:: Data records ::

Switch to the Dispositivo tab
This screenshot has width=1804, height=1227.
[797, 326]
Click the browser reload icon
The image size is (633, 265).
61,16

:::

(Short exercise):
Rewrite the items above, swapping "screenshot" for "capture" wherever it appears and leaving everything else unchanged.

(Response to this exercise):
Switch to the Dispositivo tab
This capture has width=1804, height=1227.
[797, 326]
Click the browser reload icon
The image size is (633, 265).
61,16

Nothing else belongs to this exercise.